EXERCISE DETAILS
There is one span to output from the data below: the lines starting at the line with "Click the 生产者 manufacturer input field" and ending at the line with "This screenshot has width=634, height=356.". Output it exactly, ends included, nothing more.

Stored records
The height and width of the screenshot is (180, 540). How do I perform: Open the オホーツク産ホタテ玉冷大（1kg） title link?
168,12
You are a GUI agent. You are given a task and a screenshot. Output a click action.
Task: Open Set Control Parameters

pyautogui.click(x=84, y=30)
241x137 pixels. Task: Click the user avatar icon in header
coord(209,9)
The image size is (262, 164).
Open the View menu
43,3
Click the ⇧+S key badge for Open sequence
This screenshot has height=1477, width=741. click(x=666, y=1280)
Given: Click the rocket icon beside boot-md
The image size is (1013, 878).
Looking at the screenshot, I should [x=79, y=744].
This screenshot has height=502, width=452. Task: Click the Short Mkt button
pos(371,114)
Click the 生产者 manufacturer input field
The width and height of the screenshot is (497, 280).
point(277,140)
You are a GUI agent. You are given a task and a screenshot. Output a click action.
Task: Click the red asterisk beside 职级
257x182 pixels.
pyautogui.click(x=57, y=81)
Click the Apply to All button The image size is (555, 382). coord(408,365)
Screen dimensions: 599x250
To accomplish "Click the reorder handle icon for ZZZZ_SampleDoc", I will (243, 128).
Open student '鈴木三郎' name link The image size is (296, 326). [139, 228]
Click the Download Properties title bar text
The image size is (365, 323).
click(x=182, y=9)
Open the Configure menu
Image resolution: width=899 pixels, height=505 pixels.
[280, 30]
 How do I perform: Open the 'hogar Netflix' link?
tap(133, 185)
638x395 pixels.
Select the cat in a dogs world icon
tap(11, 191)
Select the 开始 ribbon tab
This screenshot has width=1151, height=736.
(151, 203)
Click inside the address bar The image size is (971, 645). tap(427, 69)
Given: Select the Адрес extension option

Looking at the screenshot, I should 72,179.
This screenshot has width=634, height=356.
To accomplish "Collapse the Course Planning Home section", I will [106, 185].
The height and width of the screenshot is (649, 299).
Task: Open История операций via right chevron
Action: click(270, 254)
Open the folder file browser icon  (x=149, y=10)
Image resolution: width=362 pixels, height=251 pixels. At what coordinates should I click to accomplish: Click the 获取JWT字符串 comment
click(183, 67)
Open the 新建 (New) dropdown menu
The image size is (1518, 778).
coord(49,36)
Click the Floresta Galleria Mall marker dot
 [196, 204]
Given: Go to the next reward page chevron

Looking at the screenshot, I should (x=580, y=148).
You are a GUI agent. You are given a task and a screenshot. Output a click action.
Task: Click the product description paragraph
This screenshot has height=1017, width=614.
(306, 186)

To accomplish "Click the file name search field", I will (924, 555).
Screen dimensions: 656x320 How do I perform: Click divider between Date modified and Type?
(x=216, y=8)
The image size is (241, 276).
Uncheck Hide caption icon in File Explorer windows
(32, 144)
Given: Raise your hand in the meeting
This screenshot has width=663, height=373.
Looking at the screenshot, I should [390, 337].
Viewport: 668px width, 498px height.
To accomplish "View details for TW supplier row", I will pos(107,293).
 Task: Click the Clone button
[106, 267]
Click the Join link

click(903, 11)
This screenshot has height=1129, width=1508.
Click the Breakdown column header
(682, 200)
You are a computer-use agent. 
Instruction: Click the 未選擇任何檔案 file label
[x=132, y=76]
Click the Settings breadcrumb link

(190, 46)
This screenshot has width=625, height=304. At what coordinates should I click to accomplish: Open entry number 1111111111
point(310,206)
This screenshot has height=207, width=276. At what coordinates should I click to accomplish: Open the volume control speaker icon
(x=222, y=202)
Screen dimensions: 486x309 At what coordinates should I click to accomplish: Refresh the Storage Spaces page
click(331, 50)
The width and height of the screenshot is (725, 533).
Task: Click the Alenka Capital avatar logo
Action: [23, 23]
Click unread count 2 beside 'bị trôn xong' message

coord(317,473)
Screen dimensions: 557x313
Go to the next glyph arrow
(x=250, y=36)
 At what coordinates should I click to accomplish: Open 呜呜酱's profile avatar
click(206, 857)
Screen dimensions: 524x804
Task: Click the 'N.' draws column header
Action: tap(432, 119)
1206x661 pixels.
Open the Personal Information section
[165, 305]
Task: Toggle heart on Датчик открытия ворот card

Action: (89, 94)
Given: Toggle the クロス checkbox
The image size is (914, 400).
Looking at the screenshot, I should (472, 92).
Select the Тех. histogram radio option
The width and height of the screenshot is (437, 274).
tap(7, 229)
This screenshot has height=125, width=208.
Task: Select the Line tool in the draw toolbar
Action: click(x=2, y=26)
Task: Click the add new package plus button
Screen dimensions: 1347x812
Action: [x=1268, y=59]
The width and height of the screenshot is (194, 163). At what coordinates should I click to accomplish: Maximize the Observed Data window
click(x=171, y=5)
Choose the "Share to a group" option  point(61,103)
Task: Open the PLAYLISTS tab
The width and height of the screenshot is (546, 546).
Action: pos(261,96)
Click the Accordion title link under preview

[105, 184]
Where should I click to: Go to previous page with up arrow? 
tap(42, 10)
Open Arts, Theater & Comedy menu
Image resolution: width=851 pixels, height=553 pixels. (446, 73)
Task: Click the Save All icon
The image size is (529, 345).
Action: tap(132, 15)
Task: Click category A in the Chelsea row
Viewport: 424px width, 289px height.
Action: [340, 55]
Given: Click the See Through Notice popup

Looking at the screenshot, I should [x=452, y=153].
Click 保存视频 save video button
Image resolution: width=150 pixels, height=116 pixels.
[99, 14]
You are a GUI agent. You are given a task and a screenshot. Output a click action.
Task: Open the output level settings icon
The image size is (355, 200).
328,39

SOLUTION FOR THIS TASK
Click the 生产者 manufacturer input field
The width and height of the screenshot is (497, 280).
point(277,140)
You are a GUI agent. You are given a task and a screenshot. Output a click action.
Task: Click the red asterisk beside 职级
257x182 pixels.
pyautogui.click(x=57, y=81)
Click the Apply to All button The image size is (555, 382). coord(408,365)
Screen dimensions: 599x250
To accomplish "Click the reorder handle icon for ZZZZ_SampleDoc", I will (243, 128).
Open student '鈴木三郎' name link The image size is (296, 326). [139, 228]
Click the Download Properties title bar text
The image size is (365, 323).
click(x=182, y=9)
Open the Configure menu
Image resolution: width=899 pixels, height=505 pixels.
[280, 30]
 How do I perform: Open the 'hogar Netflix' link?
tap(133, 185)
638x395 pixels.
Select the cat in a dogs world icon
tap(11, 191)
Select the 开始 ribbon tab
This screenshot has width=1151, height=736.
(151, 203)
Click inside the address bar The image size is (971, 645). tap(427, 69)
Given: Select the Адрес extension option

Looking at the screenshot, I should 72,179.
This screenshot has width=634, height=356.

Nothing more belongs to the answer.